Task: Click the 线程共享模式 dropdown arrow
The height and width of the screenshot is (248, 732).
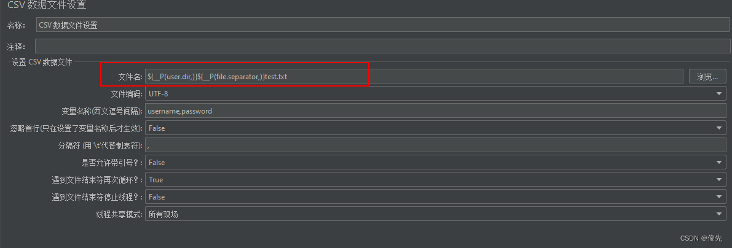Action: [719, 214]
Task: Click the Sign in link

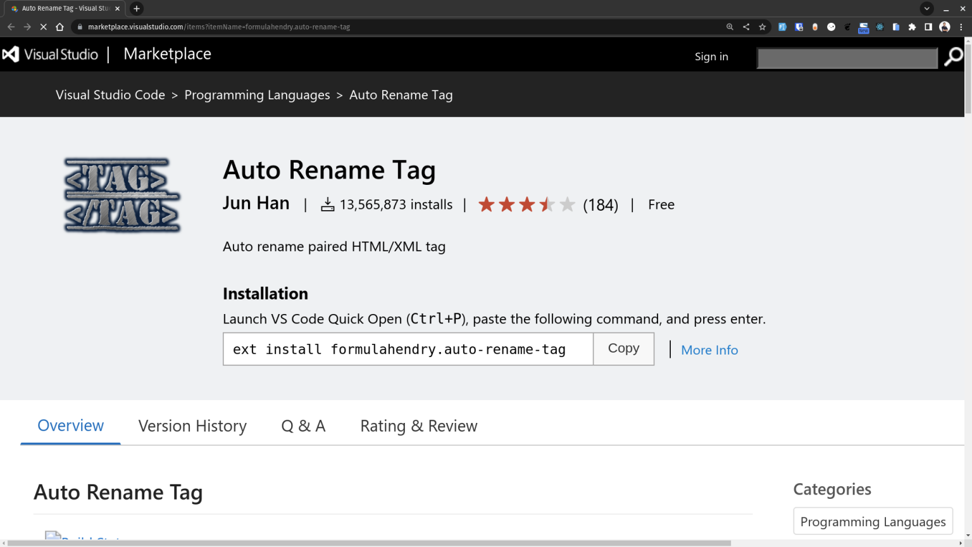Action: [711, 57]
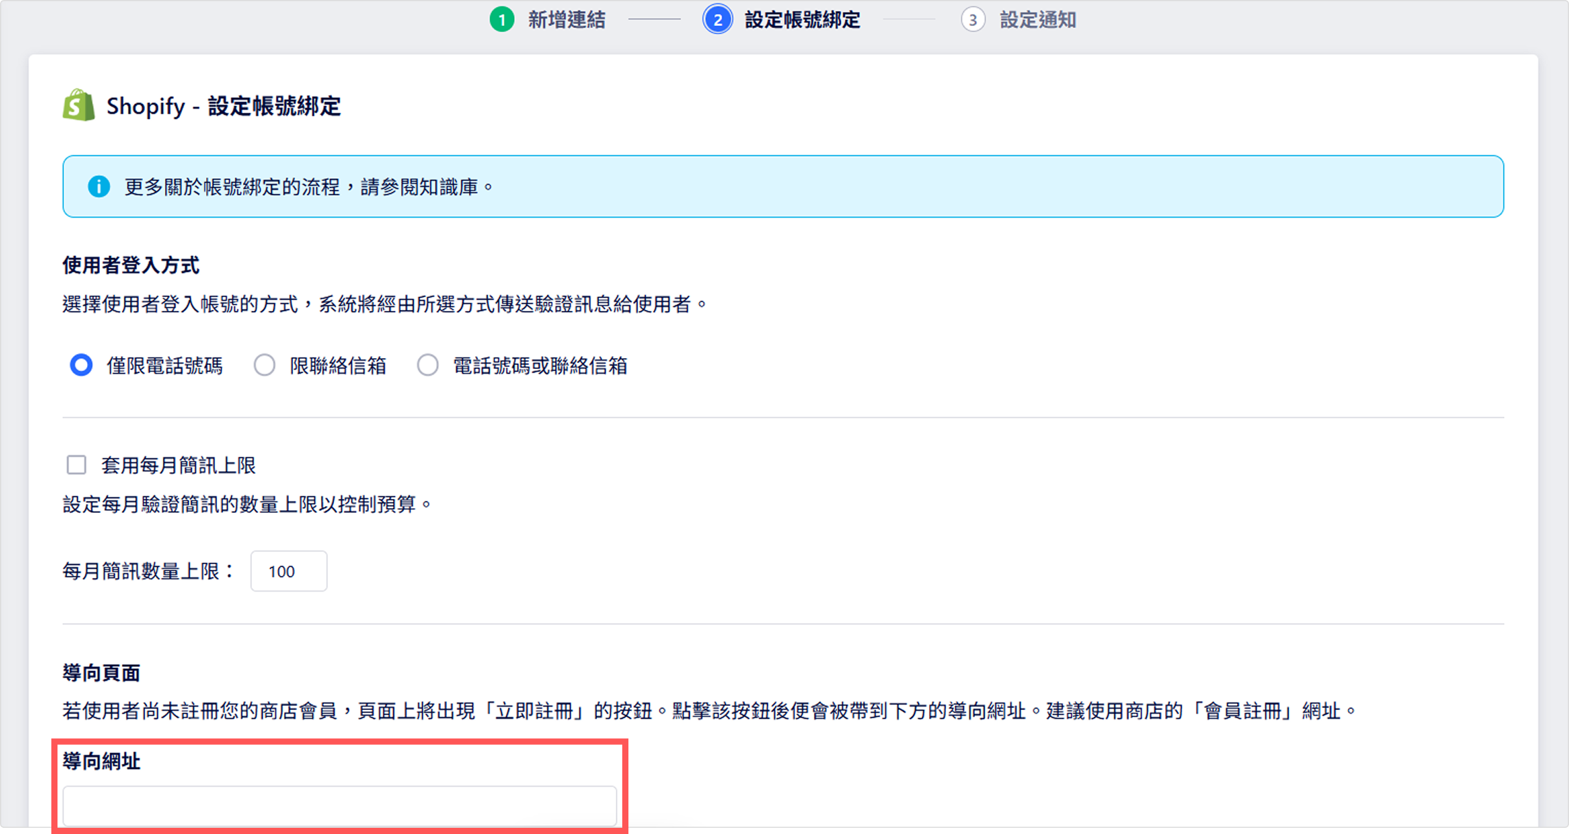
^^^^^^^^^^^^^^^^
TASK DESCRIPTION:
Write out every line of the items again, including the requests, but scale each click coordinate in the answers by 1.95 and round to the nearest whole number, with halves rounding up. Change no other numbers, and leave the pictures out.

REPLY TO THE TASK:
Task: Click the 线程共享模式 dropdown arrow
The height and width of the screenshot is (248, 732).
Action: [1402, 417]
Task: Click the Sign in link

Action: [1386, 111]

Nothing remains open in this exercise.